The error being genuine would only save them from further regulatory actions. If brokers find that the errors have not happened at their end, they might pass on the liability to the investors, but the exchanges would collect the penalty from the brokers.

The genuine errors include those due to communication, punching or typing in cases of the original and modified client code or name being similar to each other. The changes made within ‘relatives’, as defined under the Companies Act, 1956, are also considered genuine errors.

The penalties came into effect from August 1 after Sebi decided to penalise brokers for transfer of trades from one client to another, citing errors. It was feared that the practice was aimed at facilitating flow of black money and evasion of taxes in stock market.

However, the rules have been relaxed a bit after consultations held by the Sebi with various stock exchanges.

Subsequently, the capital market regulator issued a fresh circular to the stock exchanges informing them of changes, effective from Monday.

“Any transfer of trade to error account of the broker would not be treated as modification of client code and would not attract any amount of penalty, provided the trades in error account are subsequently liquidated in the market and not shifted to some other client code,” Sebi said.

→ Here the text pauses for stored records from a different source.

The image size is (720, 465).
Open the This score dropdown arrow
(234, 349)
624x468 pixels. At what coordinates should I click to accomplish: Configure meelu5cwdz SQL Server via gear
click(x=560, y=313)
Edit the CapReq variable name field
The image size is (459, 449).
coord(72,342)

For easy identification of error account, brokers will have to register a fresh client code as ‘ERROR’ with the stock exchange for the account classified by them as error account.

Also, brokers would have to put in place well-documented error policy approved by their board and management, and would be required to inform the exchange on a daily basis the reasons for modification of client codes.

Subsequently, penalties would be still levied on all client modifications, except those transferred to ‘error accounts’, Sebi said.